Performance of EM-IMO-based refinement protocol on 50 CASP proteins using simulated density maps. (a) Backbone RMSD (N, Cα and C) of the homology model with respect to the experimental structure before (in black) and after (in grey) one iteration of refinement using the EM-IMO-based protocol. (b) Density fitting score of the homology model before (in black) and after (in grey) refinement. (C) Distribution of 371 regions against the RMSD change during refinement.

Figure 2

Two examples of EM-IMO refinement from the CASP data set using density maps simulated at 7 Å. (a) C-terminus of T0132 (125-151). (b) Segment of T0298 (159-197) with a missing helix (165-179). The initial model is shown in magenta, while the refined region is shown in blue and the native structure in green.

Figure 3

Near-atomic resolution cryoEM map of GCRV virion and the seven refined backbone models of all five GCRV structural proteins present in the virion. (a) Protein structures of the core. Five distinct structures/conformers of the three core proteins (two conformers of VP3: VP3A and VP3B; two conformers of the clamping protein VP6: VP6A and VP6B; and turret protein VP1) exist in inner capsid core. The cryoEM density is shown in semi-transparently gray and the final refined model is shown in ribbon. The full model of the core is shown in the center with each of the seven unique protein structures shown in a different color. (b) Proteins of the outer shell. The outer shell is made up of trimers of VP5/VP7 dimer. On the left two panels are the cryoEM density maps of VP7 and VP5 (semi-transparently gray) superimposed with the final refined models shown in ribbon. Top and side views of the ribbon model of the trimer are shown in the middle. The full model of the outer shell is shown at the right with each of the seven unique protein structures shown in a different color.

Figure 4

Refinement of the VP1 C-terminal domain (1128-1299). (a) Initial homology model. (b) Homology model after a short EM-IMO refinement of the head domain. In a and b the protein body is shown in magenta and the C-terminal domain in cyan. Two inserted figures show the EM-IMO refinement for a loop region (46-57) and a double-helical region (896-926), with the refined structure in green.

Figure 5

Refinement of the VP5 head domain (287-473).
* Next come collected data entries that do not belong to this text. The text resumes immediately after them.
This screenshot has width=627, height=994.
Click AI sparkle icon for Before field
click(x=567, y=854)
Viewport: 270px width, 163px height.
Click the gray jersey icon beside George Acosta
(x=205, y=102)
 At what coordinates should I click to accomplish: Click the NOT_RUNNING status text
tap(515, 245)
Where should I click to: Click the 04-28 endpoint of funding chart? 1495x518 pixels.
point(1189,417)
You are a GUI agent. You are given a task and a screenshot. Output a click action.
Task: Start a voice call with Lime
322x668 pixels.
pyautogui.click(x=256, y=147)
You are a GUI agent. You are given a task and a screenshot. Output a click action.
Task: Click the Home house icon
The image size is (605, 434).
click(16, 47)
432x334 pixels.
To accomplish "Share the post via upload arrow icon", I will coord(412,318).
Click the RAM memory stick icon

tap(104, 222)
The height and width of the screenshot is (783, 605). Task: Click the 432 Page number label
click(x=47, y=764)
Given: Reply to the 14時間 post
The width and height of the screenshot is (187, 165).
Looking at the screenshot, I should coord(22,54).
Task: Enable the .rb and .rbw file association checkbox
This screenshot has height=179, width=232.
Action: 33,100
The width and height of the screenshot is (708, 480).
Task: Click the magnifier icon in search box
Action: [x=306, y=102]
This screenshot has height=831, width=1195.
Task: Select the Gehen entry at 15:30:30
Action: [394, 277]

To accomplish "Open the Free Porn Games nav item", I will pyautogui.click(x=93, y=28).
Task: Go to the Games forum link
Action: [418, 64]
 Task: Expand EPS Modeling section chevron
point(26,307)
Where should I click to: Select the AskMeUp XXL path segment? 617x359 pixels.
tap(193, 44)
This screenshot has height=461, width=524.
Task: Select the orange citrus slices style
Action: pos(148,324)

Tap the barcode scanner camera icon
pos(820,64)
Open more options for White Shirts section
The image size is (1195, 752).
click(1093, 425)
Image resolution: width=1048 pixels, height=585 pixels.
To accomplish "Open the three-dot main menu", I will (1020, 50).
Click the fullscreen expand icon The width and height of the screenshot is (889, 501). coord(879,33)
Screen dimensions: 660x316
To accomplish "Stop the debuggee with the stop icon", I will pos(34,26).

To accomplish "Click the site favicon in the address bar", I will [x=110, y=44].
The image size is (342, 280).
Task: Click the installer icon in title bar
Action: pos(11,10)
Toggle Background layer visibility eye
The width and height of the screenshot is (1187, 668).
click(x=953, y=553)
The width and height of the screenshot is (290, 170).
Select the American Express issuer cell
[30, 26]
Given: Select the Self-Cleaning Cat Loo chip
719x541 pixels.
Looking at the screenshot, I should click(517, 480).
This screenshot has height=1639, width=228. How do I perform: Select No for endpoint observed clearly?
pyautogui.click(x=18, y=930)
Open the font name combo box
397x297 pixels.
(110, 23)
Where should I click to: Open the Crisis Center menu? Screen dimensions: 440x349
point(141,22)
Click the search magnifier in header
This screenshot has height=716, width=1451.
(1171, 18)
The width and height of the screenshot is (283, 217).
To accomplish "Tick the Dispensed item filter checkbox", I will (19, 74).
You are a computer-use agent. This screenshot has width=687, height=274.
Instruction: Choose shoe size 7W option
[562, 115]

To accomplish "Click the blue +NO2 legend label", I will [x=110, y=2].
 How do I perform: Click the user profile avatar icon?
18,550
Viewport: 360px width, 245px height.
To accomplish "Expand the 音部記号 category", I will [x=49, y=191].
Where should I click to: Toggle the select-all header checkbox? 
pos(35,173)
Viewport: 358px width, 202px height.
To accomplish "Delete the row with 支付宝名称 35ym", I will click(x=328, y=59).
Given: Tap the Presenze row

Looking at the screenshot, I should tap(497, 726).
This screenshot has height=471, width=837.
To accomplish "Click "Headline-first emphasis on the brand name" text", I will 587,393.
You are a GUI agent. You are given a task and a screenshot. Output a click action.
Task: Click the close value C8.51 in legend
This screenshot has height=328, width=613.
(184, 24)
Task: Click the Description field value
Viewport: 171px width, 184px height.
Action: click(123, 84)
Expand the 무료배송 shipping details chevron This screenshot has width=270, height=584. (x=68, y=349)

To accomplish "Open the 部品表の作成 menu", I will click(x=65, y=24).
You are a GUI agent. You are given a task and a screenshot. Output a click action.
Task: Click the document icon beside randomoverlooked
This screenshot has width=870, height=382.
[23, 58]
Initial homology model (up-left corner) is in magenta and the head domain is marked in cyan. Two inserted figures on the right show the head domain after a single EM-IMO refinement (in orange) and after the subsequent 5 iterations of refinement using the EM-IMO-based protocol (in red). Two inserted figures on the bottom show the EM-IMO refinement for loop regions 222-236 and 549-559, with the refined structure in green.

Figure 6

Refinement of the VP3B N-terminus. (a) λ1B structure (green) in the three-fold symmetry. (b) Initial homology model (yellow). (c) Homology model built based on the tuned sequence alignment (cyan). In b and c the template structure is shown in green and the key residues used in the alignment tuning are marked. (d) Final model after five iterations of refinement using the EM-IMO-based protocol (red), with the first 18 residues truncated.

Figure 7

Refinement of the VP7 model. (a) Sequence alignment of GCRV VP7 and MRV σ3. (b) Initial homology model (center, magenta) with four inserted figures showing regions subjected to the manual adjustment of sequence alignment and topology (yellow). (c) Homology model built after adjustment. (d) Final model after 5 iterations of refinement using the EM-IMO-based protocol.

Figure 8

MDFF refinement of GCRV proteins. (a) Plot of normalized cryoEM pseudo-energy (ref. 35) during 200-step energy minimization (b) Plot of normalized cryoEM pseudo-energy (ref. 35) during 1-ns MDFF simulation.

Figure 9

Flow charts of local and global refinement. (a) Flow chart of the EM-IMO program, which is a local refinement method. (b) Typical steps involved in refining full protein structure. Our procedure is basically a global refinement protocol using EM-IMO as a core component, thus termed EM-IMO-based refinement protocol.